### GIVEN INSTRUCTION
Continue the text on configuring the bot's repository targets, picking up after its final sentence.

### EXCERPTED TEXT
[start]

The [repo_targets] section defines for which repositories and architectures the bot can run a job. Repositories are referenced by IDs (or repo_id). Architectures are identified by OS/SUBDIR which correspond to settings in the arch_target_map.

repo_target_map = {
    "OS_SUBDIR_1": ["REPO_ID_1_1","REPO_ID_1_2"],
    "OS_SUBDIR_2": ["REPO_ID_2_1","REPO_ID_2_2"] }

For each OS/SUBDIR combination a list of available repository IDs can be provided.

The repository IDs are defined in a separate file, say repos.cfg which is stored in the directory defined via repos_cfg_dir:

repos_cfg_dir = PATH_TO_SHARED_DIRECTORY/repos

The repos.cfg file also uses the ini format as follows

[eessi.io-2023.06-software]
repo_name = software.eessi.io
repo_version = 2023.06
config_bundle = eessi.io-cfg_files.tgz
config_map = {"eessi.io/eessi.io.pub":"/etc/cvmfs/keys/eessi.io/eessi.io.pub", "default.local":"/etc/cvmfs/default.local", "eessi.io.conf":"/etc/cvmfs/domain.d/eessi.io.conf"}
container = docker://ghcr.io/eessi/build-node:debian11

The repository id is given in brackets ([eessi-2023.06]). Then the name of the repository (repo_name) and the version (repo_version) are defined. Next, a tarball containing configuration files for CernVM-FS is specified (config_bundle). The config_map setting maps entries of that tarball to locations inside the file system of the container which is used when running the job. Finally, the container to be used is given (container).

[end]

### DATA
[start]

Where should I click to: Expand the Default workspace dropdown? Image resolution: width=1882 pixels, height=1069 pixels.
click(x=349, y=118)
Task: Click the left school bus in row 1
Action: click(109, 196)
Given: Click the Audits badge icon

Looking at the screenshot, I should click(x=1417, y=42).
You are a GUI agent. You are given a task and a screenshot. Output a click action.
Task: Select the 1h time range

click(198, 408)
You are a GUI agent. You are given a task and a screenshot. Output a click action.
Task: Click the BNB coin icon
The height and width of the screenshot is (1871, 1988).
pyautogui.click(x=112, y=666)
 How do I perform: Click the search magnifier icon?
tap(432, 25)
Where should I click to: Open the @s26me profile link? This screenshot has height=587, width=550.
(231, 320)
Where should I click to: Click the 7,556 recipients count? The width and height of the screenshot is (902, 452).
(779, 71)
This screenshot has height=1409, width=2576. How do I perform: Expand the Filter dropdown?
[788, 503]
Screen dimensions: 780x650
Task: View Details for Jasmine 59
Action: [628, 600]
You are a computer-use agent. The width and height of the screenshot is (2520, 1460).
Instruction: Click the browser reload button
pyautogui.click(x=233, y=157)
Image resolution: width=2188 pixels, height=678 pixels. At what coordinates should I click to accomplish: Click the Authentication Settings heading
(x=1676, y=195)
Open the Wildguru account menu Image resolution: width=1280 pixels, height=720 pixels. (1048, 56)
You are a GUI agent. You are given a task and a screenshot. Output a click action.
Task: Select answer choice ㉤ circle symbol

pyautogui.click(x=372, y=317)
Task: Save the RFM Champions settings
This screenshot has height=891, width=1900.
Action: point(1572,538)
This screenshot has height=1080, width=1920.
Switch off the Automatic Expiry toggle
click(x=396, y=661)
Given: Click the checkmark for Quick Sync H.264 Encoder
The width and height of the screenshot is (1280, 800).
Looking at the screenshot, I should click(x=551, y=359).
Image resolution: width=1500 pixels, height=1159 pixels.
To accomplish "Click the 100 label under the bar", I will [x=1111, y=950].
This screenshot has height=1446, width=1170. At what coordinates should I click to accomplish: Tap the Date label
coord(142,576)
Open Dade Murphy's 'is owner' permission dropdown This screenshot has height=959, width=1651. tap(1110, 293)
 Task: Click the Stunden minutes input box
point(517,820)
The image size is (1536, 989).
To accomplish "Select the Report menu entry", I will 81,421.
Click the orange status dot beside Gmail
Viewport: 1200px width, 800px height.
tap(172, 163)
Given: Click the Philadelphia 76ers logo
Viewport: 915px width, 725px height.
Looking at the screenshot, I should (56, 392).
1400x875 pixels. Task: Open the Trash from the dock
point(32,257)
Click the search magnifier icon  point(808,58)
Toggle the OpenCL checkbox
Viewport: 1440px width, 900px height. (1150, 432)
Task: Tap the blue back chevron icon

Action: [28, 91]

[end]

### RESULT OF THIS TASK
The repos.cfg file may contain multiple definitions of repositories.

[event_handler] section

The [event_handler] section contains information required by the bot event handler component.

log_path = /path/to/eessi_bot_event_handler.log

log_path specifies the path to the event handler log.

[job_manager] section

The [job_manager] section contains information needed by the job manager.

log_path = /path/to/eessi_bot_job_manager.log

log_path specifies the path to the job manager log.

job_ids_dir = /home/USER/jobs/ids

job_ids_dir specifies where the job manager should store information about jobs being tracked. Under this directory it will store information about submitted/running jobs under a subdirectory named 'submitted', and about finished jobs under a subdirectory named 'finished'.

poll_command = /usr/bin/squeue

poll_command is the full path to the Slurm command that can be used for checking which jobs exist. You may want to verify if squeue is provided at that path or determine its actual location (via which squeue).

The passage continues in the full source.